──────── Task material

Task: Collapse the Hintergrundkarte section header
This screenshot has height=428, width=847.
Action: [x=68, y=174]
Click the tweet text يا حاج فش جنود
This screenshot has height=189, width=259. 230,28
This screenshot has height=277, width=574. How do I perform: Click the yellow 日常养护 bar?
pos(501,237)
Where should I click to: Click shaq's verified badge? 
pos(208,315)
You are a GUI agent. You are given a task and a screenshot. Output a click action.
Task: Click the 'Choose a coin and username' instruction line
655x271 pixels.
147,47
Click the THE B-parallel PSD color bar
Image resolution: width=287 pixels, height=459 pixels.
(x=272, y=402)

────────────────

- Instructions for the task
Write out exactly the lines that begin at the one containing "Click the tweet text يا حاج فش جنود" and continue through the last line of the data, and only those.

- Finished task
Click the tweet text يا حاج فش جنود
This screenshot has height=189, width=259. 230,28
This screenshot has height=277, width=574. How do I perform: Click the yellow 日常养护 bar?
pos(501,237)
Where should I click to: Click shaq's verified badge? 
pos(208,315)
You are a GUI agent. You are given a task and a screenshot. Output a click action.
Task: Click the 'Choose a coin and username' instruction line
655x271 pixels.
147,47
Click the THE B-parallel PSD color bar
Image resolution: width=287 pixels, height=459 pixels.
(x=272, y=402)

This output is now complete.